I am using UiPath for a few weeks now, but I got stuck at a thing I need to do.
I am trying to upload documents in a CMS form, and add to additional metadata.
Most of the data is in an Excel file, but I need to extract the date the document is published from the
document itself. The document is a pdf, and I also have html files which are derived from the pdf’s.
I am trying to extract the date from the documents, so I can add them as metadata to the CMS form. I need the last date that is in the document. Furthermore the pdf’s are all different in size, varying between 5 and 20 pages, and the date is always somewhere at the end, but not exactly at the same place.
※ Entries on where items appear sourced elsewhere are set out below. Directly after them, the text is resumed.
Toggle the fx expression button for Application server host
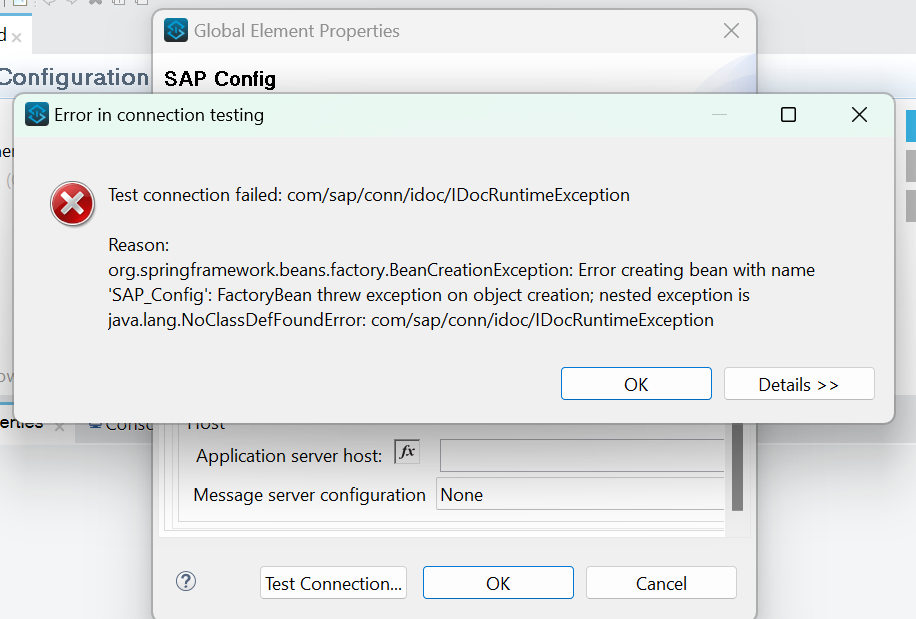Screen dimensions: 916x619 407,453
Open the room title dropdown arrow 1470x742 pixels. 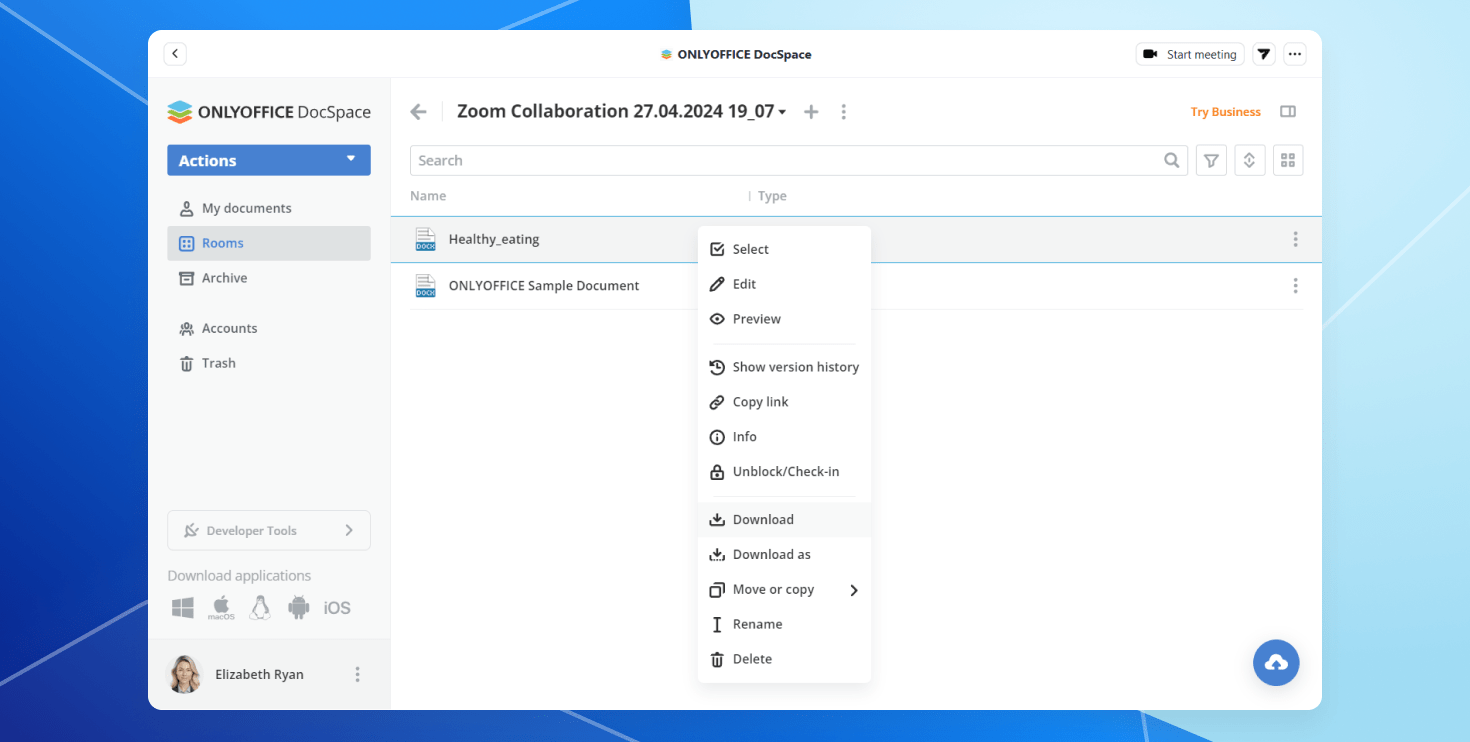pyautogui.click(x=782, y=112)
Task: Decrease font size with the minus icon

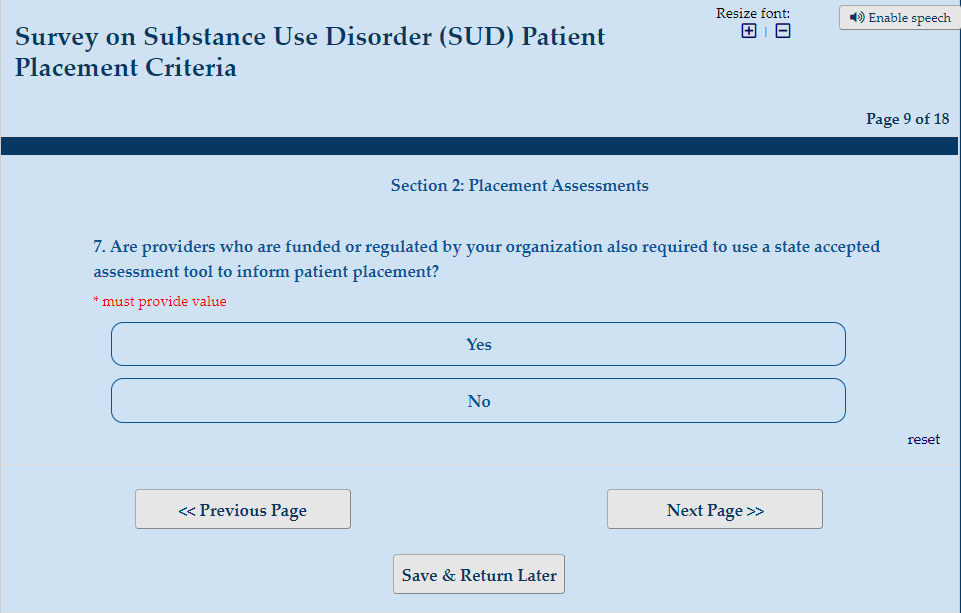Action: point(783,31)
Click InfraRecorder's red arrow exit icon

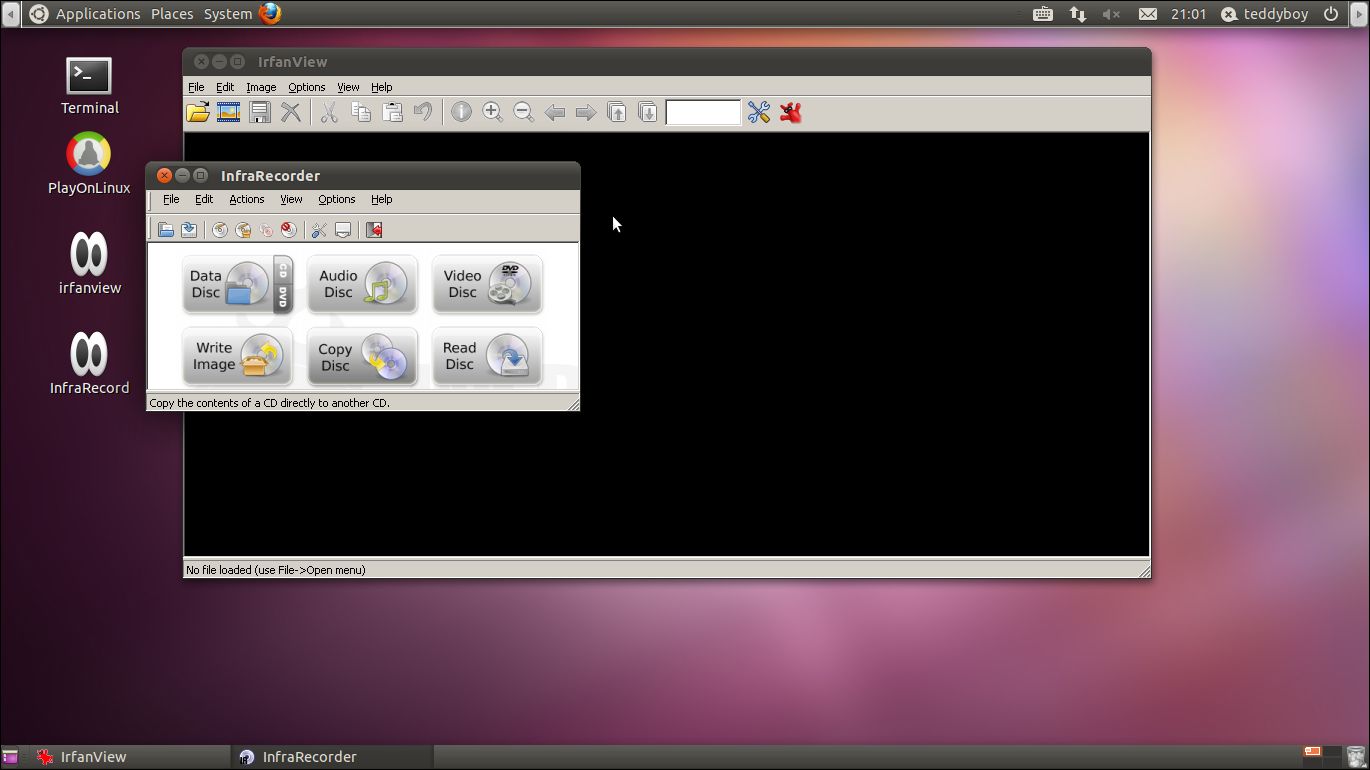(374, 230)
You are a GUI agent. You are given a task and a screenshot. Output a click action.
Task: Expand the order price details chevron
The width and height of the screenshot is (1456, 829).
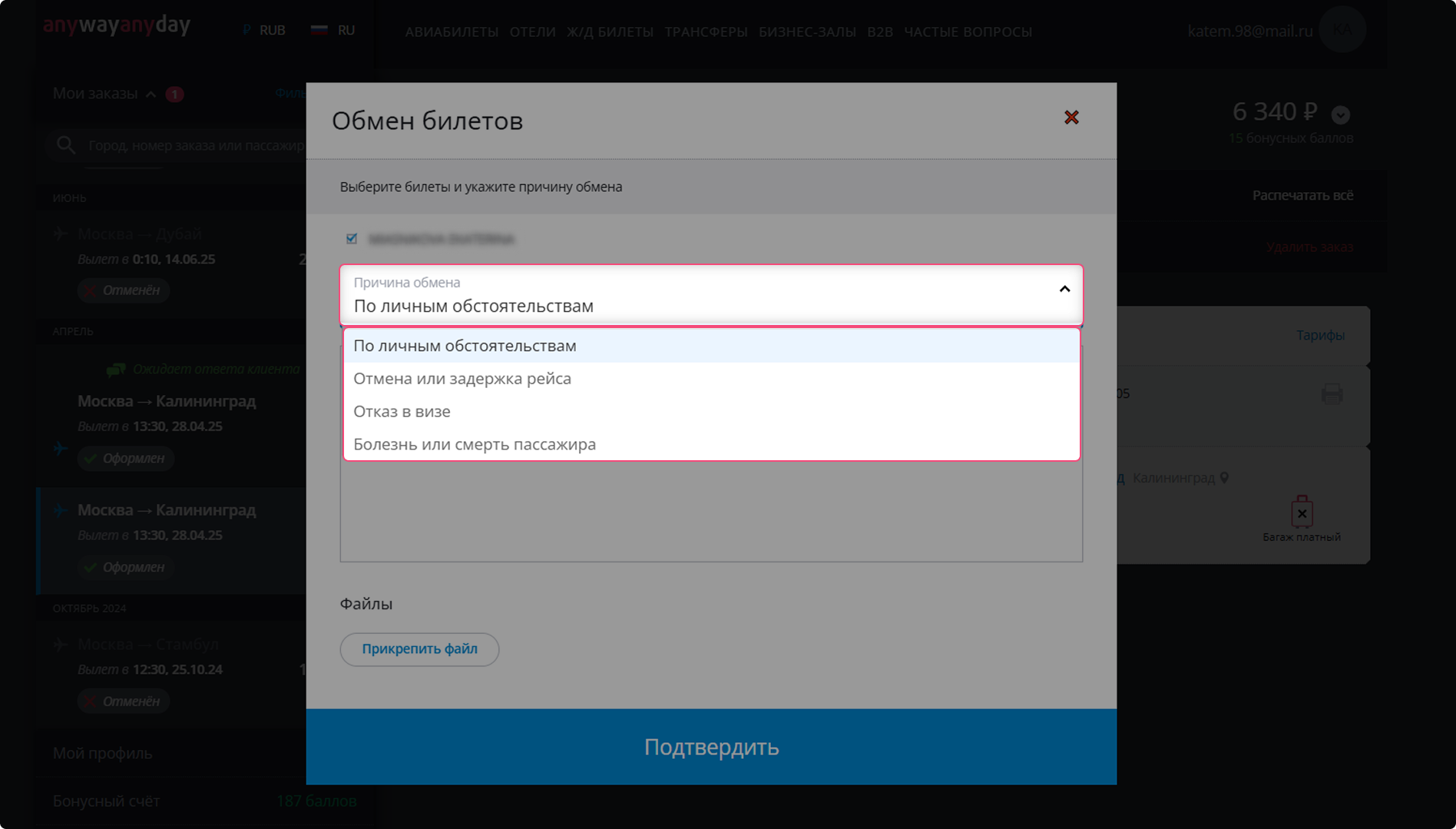click(1341, 115)
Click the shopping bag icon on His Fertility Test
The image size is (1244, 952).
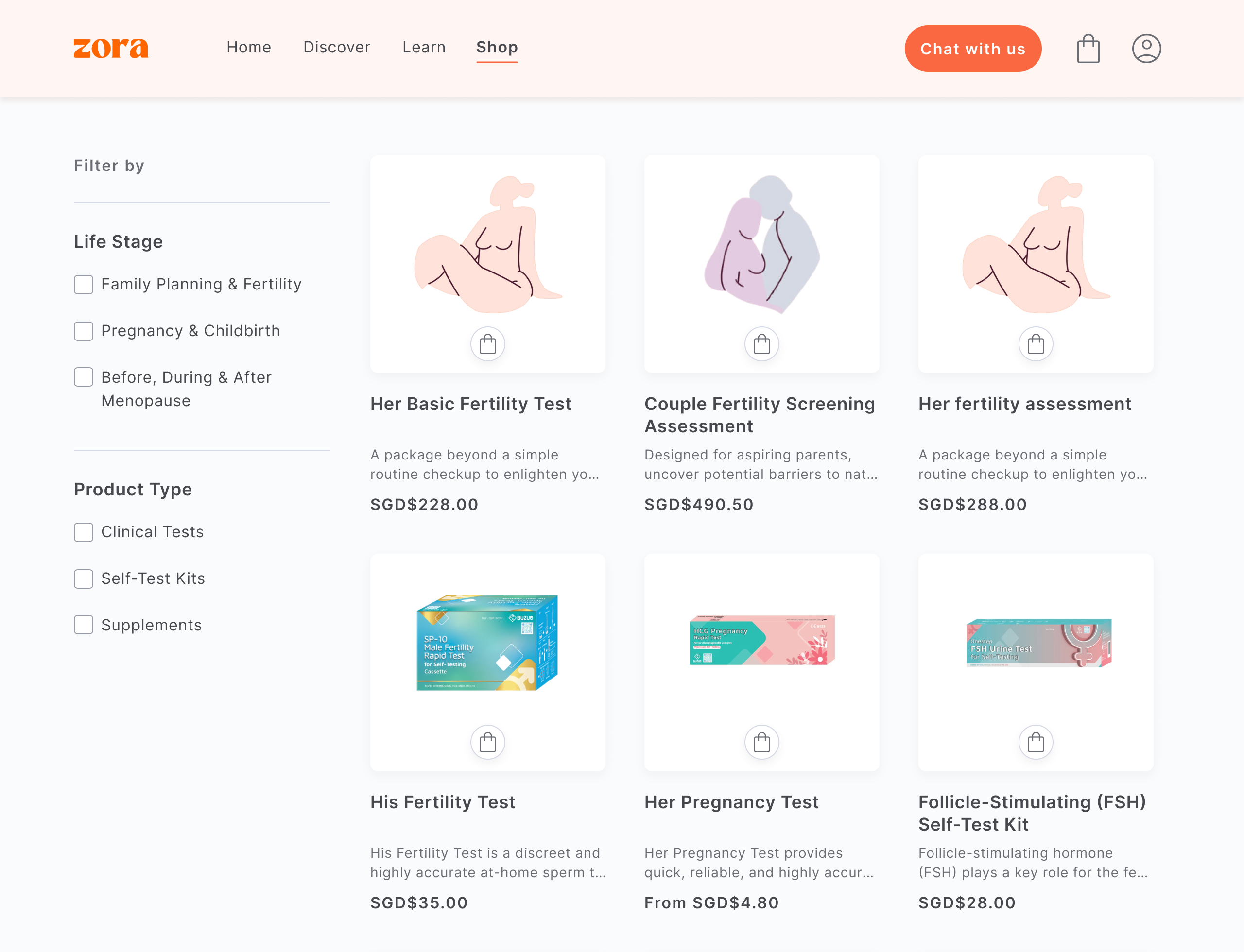[488, 742]
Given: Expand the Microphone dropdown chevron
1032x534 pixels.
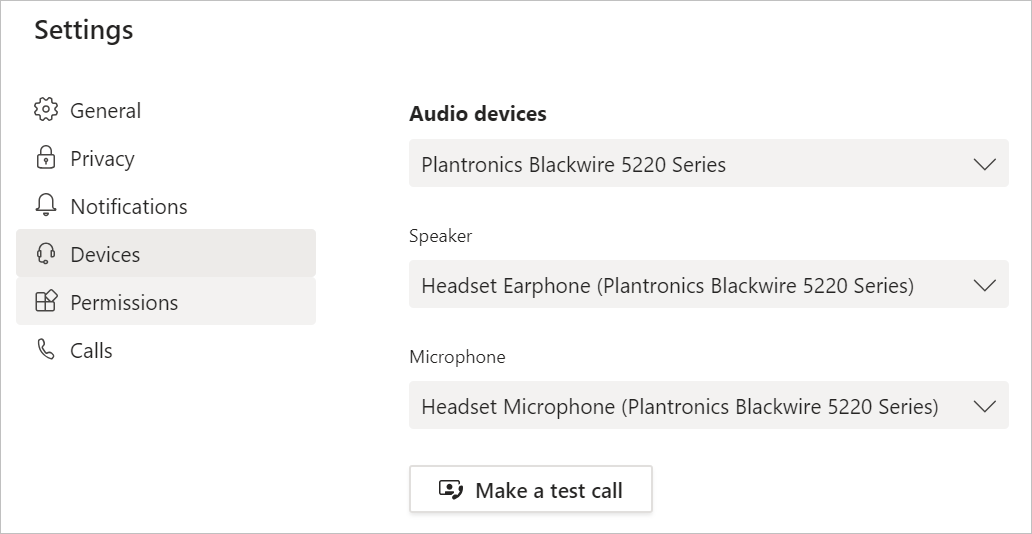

The date (above the blue line) I need always comes after "ter openbare zitting van ", in each document. (I put a red line underneath it)
The text is in Dutch, as well the format for the date. I do not need OCR to get the text, I can copy it.
Is there anyone who has an idea how I can assign the date to a string variable, so I can eventually paste it into the form in need to upload the document in?
I already tried anchor bases together with “get text”, but so far unsuccesfull. If you can help me, I will be very happy!
To extract the specific value you need to find the start index and end index of the value and pass these index and get the specific value by using substring
Actually, it doesn’t work: it starts counting from the top of the pdf instead, instead of after "ter openbare zitting van "). There is only one "ter openbare zitting van " in the pdf, so that’s not the problem. What I need is the date: “15 november 2013”, at the end of the pdf.
I only thought it worked because I had one pdf which had the date also right on top, but most do not have that.
It may be related to the text being returned the read pdf activity. I notice that “ter openbare zitting van” is split over two lines. Are there any line breaks in the text that is returned. Can you share your code?
Yes, I can, although I messed up the code a bit because I am working on it. Thanks for your reply though.
1.4 Date from PDF (Sequence)
Private = False
Variables
Q(IEnumerable<KeyValuePair<Rectangle,String>>)
pdf(String)
PDFtext(String)
Activities
1.27 Read PDF text (ReadPDFText)
FileName = C:\Users\XXX\Documents\SVdownload\Flinterbay.pdf
Range = All
Text = PDFtext
Private = False
1.21 Assign (Assign)
To = Datum
Value = pdfText.Substring(pdfText.IndexOf("ter openbare zitting van “)+25, 15)
Private = False
1.18 Write line (WriteLine)
Text = datum
Private = False
1.13 Assign (Assign)
To = DatumSplit
Value = Datum.Split({” "c})
Private = False
1.8 Assign (Assign)
To = Dag
Value = DatumSplit(0)
Private = False
1.5 Write line (WriteLine)
Text = Dag
Private = False
In fact, this is not the whole code, but only the part in which I try to extract the date. Other parts are filling in forms, which is not so relevant.
The output is
013 VAN HET TUC
013
I tried it with the pdf you send and in works! Genius, thanks a lot!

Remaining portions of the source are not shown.